In this study, we present population genomic analyses of 67 whole genomes from Potamochoerus, including 32 bushpigs from Madagascar. We investigate their population structure and genetic diversity and infer gene flow between the two taxa. We also estimate the degree of evolutionary divergence between the bushpig and red river hog relative to co-occurring species that represent incomplete or full speciation. Finally, we address the question of when and from where in Africa the bushpig colonised Madagascar, clarifying several details regarding the origin of Malagasy bushpigs. Our analyses present insights that improve our understanding of African biogeography and help settle a major question regarding prehistoric human activities shaping biodiversity patterns in Africa.

Results

Sampling and filtering

Whole genome sequencing data were generated for 71 Potamochoerus samples across the two species’ ranges, including 23 red river hogs and 48 bushpigs (range 3×–101×, mean ≈12.8×; Fig. 1a; Supplementary Data 1). All samples were mapped to a chromosome-level common warthog reference genome and site filtering applied to reduce downstream errors (see Methods; Supplementary Data 2). Two red river hog samples, from Cameroon and DR Congo, were excluded due to high sequencing error rates (Supplementary Fig. 1). Four samples, two from Equatorial Guinea (Eq Guinea) and two from Ethiopia, were deemed to originate from the same individual and were merged into one sample for each respective locality (Supplementary Fig. 2).
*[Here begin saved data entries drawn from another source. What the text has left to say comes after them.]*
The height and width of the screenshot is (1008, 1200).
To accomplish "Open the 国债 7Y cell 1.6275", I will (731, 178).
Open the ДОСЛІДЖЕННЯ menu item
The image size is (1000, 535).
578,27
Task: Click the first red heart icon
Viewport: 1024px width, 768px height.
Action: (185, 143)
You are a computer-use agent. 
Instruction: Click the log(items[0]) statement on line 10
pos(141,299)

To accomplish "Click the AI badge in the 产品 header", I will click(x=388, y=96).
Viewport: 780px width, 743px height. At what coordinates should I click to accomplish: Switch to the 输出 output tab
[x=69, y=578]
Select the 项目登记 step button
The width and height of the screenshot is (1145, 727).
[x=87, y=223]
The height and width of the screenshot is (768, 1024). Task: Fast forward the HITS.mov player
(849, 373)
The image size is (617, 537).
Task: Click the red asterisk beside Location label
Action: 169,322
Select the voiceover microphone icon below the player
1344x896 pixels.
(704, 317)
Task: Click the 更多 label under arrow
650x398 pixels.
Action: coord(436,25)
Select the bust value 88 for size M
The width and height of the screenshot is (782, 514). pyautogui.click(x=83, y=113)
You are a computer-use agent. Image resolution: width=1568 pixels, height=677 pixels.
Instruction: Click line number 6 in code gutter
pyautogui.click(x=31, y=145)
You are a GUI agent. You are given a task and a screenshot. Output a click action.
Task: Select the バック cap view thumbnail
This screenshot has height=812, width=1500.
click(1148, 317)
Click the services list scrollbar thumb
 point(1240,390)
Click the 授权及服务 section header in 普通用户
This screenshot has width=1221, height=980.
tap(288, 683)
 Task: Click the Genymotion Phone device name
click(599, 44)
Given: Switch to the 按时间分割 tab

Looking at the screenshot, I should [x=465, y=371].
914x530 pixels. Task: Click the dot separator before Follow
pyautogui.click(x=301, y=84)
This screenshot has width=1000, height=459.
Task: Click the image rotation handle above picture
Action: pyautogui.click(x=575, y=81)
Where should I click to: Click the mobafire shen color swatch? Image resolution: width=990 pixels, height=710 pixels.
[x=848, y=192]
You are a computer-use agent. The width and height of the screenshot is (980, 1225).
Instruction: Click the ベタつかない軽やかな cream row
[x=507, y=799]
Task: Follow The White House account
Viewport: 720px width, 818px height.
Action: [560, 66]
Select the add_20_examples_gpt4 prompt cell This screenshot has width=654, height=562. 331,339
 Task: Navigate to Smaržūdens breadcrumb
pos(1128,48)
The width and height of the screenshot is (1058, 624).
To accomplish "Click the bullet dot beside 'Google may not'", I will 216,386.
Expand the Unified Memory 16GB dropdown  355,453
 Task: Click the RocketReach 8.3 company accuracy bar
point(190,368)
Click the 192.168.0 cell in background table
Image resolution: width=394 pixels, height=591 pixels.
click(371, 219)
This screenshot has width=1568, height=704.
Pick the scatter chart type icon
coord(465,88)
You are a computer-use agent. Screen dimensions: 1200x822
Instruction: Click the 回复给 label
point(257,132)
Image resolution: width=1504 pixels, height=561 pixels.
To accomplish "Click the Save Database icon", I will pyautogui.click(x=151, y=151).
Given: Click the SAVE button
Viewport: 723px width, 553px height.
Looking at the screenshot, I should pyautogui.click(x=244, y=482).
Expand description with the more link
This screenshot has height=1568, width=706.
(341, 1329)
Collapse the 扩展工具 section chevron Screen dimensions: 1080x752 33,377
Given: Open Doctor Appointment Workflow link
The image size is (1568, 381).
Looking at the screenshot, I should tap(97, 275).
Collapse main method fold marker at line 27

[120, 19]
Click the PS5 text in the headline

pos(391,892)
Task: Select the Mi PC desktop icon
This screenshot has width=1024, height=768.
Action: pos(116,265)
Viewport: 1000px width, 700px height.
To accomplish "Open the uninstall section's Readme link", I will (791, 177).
A total of 13 samples were first degree relatives (parent-offspring or full siblings), of which 11 were from Madagascar and two were from Uganda (Supplementary Data 1). Depending on the specific requirements of various downstream analyses, these samples were sometimes excluded. In summary, whole genome sequencing data from 67 pigs from 13 countries were analysed, of which 54 were not closely related, including 18 that were sequenced at medium-high depth (≥14×; Fig. 1a; Supplementary Data 1). A summary of datasets, analyses, and methods used in this study is described in Supplementary Data 3.

Localised population structure and no recent admixture between red river hogs and bushpigs

We first aimed to gain insights into the population structure of red river hogs and bushpigs, specifically examining genetic differentiation between populations of both species32. Principal component analysis (PCA) revealed that the first two principal components exhibited a spatial distribution pattern reflecting the taxonomic and geographic origins of the sampled pigs (Fig. 1b). All the red river hog samples clustered together, yet the Congolese individuals were closer to the bushpigs than the other red river hogs. Malagasy samples formed a separate cluster from the other bushpigs. A neighbour-joining tree using identity-by-state delineated a clear division between red river hogs and bushpigs, displaying a basal split between the two groups (Fig. 1c). The tree also revealed more localised population substructure, including the Malagasy samples forming a clade separate from the other bushpigs.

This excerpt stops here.